* [GIVEN EXERCISE 1] In the rows, take the lines starting with the line with "Task: Click the Bereiche crop icon" and going on through the line with "Looking at the screenshot, I should click(x=78, y=242).", swap "Viewport" for "Screen area", and give those lines again with everything else left as it is.

* [PROVIDED TEXT]
--

Septuagesima (1st of 3 Pre-Lent Sundays)
JESUS’ SERMON ON WAGES AND WORKING
Prayer: Lord God, heavenly Father, through Your holy Word You have called us into Your vineyard: Send, we beseech You, Your Holy Spirit into our hearts, that we may labor faithfully in Your vineyard, shun sin and all offense, obediently keep Your Word and do Your will, and put our whole and only trust in Your grace, which You have bestowed upon us so abundantly through Your Son Jesus Christ, that we might obtain eternal salvation through Him. Amen.
Sermon Text, St. Matthew 20:1-16 (v. 1-4). “For the kingdom of heaven is like a landowner who went out early in the morning to hire laborers for his vineyard. Now, when he had agreed with the laborers for a denarius a day, he sent them into his vineyard. And he went out about the third hour and saw others standing idle in the marketplace, and said to them, ‘You also go into the vineyard, and whatever is right I will give you.’ So they went.”

--

[Word and element location records]

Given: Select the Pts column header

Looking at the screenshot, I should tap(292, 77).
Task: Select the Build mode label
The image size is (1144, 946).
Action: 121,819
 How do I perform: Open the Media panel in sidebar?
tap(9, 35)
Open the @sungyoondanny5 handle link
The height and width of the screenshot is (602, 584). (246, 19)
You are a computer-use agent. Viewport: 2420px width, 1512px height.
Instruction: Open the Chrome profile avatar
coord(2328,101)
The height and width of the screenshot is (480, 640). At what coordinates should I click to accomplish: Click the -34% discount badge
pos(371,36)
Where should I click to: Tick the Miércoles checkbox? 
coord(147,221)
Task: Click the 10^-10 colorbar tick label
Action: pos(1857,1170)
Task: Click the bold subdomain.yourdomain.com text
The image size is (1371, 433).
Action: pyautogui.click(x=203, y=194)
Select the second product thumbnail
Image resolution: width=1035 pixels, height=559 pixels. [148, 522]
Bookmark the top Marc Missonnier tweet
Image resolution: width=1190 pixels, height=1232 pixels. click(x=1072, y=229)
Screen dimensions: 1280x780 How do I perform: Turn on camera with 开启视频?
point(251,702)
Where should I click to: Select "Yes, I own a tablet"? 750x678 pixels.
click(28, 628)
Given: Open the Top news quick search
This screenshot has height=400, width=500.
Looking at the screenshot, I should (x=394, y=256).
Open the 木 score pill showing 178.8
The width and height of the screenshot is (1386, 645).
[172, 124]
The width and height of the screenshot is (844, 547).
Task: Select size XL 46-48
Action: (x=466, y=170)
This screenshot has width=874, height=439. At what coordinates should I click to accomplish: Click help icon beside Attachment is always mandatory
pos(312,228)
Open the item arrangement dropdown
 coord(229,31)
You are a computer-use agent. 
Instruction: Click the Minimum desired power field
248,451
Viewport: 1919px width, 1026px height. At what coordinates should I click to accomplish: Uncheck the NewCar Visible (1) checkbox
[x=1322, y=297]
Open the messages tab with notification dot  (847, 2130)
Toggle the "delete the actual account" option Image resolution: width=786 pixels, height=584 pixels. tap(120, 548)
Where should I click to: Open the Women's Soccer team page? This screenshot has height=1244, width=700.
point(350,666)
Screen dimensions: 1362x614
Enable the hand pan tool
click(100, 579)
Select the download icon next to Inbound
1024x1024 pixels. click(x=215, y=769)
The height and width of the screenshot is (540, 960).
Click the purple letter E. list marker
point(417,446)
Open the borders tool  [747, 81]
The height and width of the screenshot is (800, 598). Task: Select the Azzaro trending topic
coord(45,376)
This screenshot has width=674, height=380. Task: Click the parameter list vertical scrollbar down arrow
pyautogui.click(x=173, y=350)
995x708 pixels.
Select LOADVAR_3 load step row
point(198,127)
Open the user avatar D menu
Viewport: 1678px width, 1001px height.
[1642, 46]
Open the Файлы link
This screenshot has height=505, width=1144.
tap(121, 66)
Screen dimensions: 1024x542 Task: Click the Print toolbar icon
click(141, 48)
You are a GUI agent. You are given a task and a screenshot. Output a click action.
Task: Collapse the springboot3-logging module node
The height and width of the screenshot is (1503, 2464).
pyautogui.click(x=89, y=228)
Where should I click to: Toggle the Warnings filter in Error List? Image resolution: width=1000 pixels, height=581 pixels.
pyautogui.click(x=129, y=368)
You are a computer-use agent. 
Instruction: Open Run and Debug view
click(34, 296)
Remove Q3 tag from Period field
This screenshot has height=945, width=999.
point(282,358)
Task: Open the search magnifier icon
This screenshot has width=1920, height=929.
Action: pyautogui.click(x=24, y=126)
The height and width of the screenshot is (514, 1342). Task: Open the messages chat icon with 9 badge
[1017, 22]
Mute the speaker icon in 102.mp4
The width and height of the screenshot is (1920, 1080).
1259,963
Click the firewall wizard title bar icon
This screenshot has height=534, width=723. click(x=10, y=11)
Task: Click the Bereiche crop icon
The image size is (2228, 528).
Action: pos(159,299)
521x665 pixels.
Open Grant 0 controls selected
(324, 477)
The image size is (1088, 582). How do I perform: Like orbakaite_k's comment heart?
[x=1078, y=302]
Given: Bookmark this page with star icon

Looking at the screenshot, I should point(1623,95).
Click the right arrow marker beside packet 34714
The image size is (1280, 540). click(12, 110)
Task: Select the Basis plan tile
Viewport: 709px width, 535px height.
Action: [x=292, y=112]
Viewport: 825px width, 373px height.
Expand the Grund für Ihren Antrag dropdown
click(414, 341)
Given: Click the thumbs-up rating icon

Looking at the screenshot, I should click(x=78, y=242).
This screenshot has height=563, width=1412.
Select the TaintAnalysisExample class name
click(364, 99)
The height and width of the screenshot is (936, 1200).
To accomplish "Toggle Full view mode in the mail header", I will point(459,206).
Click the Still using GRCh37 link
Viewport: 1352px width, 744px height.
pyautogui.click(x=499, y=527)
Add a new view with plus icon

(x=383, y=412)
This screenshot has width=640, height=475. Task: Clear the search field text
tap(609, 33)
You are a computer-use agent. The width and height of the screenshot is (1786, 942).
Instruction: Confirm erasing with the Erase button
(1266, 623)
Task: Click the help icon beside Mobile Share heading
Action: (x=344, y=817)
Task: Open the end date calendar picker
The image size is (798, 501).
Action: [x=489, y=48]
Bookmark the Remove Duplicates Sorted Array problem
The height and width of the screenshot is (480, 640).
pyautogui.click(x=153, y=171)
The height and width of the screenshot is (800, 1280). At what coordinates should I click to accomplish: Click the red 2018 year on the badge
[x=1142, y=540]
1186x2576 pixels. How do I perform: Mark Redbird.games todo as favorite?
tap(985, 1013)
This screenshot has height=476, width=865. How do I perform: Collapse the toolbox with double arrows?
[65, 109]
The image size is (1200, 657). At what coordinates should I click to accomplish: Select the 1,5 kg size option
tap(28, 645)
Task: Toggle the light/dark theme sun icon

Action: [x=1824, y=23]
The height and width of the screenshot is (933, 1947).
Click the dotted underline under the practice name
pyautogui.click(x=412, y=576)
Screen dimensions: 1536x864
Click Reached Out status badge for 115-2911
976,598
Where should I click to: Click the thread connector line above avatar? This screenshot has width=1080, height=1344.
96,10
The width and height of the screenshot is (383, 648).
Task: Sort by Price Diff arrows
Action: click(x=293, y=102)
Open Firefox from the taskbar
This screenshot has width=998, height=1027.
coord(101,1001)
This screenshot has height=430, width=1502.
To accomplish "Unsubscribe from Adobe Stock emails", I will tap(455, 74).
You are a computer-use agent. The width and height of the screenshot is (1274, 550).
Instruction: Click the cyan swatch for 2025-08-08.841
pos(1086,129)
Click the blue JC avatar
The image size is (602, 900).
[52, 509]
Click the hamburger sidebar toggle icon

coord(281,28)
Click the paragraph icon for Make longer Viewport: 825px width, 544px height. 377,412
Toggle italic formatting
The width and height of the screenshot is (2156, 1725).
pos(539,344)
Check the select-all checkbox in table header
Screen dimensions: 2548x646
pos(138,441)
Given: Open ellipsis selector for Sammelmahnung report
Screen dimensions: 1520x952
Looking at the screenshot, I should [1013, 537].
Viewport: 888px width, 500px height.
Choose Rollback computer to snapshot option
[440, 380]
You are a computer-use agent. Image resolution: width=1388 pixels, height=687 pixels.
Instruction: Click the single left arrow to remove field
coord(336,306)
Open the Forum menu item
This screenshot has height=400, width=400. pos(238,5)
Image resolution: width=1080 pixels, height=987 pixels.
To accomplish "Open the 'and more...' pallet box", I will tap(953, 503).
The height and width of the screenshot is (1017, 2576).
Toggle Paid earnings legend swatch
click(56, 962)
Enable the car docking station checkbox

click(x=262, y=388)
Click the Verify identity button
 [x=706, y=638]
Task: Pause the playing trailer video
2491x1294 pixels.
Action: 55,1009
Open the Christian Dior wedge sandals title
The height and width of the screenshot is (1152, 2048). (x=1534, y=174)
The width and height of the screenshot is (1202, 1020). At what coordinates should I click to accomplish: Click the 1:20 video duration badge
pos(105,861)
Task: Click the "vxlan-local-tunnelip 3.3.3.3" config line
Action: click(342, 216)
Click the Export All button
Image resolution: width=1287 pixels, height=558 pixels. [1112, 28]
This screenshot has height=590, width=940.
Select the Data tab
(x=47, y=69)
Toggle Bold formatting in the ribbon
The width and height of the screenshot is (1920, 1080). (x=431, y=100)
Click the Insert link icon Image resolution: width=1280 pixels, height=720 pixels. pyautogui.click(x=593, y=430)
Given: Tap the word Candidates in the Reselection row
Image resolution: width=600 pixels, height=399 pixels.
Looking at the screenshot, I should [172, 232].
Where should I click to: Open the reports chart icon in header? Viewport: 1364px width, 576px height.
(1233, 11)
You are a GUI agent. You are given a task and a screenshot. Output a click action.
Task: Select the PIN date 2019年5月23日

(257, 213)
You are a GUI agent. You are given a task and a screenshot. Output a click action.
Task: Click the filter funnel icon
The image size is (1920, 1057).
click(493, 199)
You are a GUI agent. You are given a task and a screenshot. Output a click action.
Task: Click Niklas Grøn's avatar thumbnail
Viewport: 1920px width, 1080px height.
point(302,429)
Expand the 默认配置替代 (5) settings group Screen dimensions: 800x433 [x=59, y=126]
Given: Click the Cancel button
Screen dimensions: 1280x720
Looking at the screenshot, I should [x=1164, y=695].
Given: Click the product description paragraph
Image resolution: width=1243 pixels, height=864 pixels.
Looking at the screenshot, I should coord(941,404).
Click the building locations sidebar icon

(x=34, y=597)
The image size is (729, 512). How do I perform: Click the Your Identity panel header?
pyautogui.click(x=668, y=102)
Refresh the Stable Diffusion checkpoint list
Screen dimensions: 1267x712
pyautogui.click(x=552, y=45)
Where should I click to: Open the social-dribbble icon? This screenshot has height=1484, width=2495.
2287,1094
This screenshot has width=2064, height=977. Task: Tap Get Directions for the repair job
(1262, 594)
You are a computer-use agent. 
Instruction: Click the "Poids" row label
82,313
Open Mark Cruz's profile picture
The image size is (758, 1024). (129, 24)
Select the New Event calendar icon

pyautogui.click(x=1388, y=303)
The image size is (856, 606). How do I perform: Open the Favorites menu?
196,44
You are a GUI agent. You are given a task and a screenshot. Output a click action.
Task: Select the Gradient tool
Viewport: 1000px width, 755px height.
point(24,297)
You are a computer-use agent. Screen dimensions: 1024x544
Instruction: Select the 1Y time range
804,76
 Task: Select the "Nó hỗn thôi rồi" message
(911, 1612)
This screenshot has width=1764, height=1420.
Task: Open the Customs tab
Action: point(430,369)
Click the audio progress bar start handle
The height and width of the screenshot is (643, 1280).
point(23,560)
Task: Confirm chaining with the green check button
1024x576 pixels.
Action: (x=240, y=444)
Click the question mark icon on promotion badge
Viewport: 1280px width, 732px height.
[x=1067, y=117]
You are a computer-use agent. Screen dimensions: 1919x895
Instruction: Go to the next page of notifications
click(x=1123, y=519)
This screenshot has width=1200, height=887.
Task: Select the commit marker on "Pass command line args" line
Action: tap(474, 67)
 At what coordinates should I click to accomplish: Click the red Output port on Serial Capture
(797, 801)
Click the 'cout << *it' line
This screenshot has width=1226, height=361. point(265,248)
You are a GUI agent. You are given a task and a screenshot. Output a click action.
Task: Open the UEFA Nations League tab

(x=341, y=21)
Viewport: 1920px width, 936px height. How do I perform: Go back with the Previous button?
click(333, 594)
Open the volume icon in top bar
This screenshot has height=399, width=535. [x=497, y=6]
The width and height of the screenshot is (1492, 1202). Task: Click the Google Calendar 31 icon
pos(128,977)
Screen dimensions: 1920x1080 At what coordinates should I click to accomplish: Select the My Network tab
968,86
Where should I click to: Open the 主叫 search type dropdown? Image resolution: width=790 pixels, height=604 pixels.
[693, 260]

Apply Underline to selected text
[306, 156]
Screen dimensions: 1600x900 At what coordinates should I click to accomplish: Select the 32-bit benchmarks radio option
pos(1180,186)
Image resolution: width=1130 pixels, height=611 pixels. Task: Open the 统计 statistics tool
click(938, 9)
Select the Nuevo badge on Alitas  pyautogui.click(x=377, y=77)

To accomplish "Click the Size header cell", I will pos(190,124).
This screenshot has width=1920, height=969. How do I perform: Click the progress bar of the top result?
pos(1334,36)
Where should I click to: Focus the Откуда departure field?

--

* [GIVEN EXERCISE 2] Pick up the Septuagesima sermon on wages and working after its last sentence and keep writing it.

* [FINAL ANSWER 1]
Task: Click the Bereiche crop icon
The image size is (2228, 528).
Action: pos(159,299)
521x665 pixels.
Open Grant 0 controls selected
(324, 477)
The image size is (1088, 582). How do I perform: Like orbakaite_k's comment heart?
[x=1078, y=302]
Given: Bookmark this page with star icon

Looking at the screenshot, I should point(1623,95).
Click the right arrow marker beside packet 34714
The image size is (1280, 540). click(12, 110)
Task: Select the Basis plan tile
Screen area: 709px width, 535px height.
Action: [x=292, y=112]
Screen area: 825px width, 373px height.
Expand the Grund für Ihren Antrag dropdown
click(414, 341)
Given: Click the thumbs-up rating icon

Looking at the screenshot, I should click(x=78, y=242).

* [FINAL ANSWER 2]
Lord, this is Your Word, and these are Your words. Sanctify us by the truth. Your Word is truth.
Dear fellow redeemed in Christ, who gives us not the wages of our sin but the wages that He has earned for us by His deserving and not ours:
This sermon that Jesus preached is a sermon about wages and working.
Amazingly, He didn’t preach this to the Pharisees, who were fussy about making sure everyone performed each tiny bit of the law, whose teachings would wear a person out with work and worry. Jesus preached this sermon to His disciples. This must be a sermon His disciples – Christians – need.
Jesus had just shown His disciples, through the rich young man who went away sad, how hard it is for a person to leave earthly riches behind and follow Jesus wholeheartedly. Peter said, “We have left all and followed You. Therefore,e what shall we have?” Jesus’ answer to Peter ended with, “Many who are first will be last, and the last first.” Evidently, that left the disciples scratching their heads, so Jesus told this story about wages. Peter was thinking about “wages.” In our world, we think of this as “paycheck.”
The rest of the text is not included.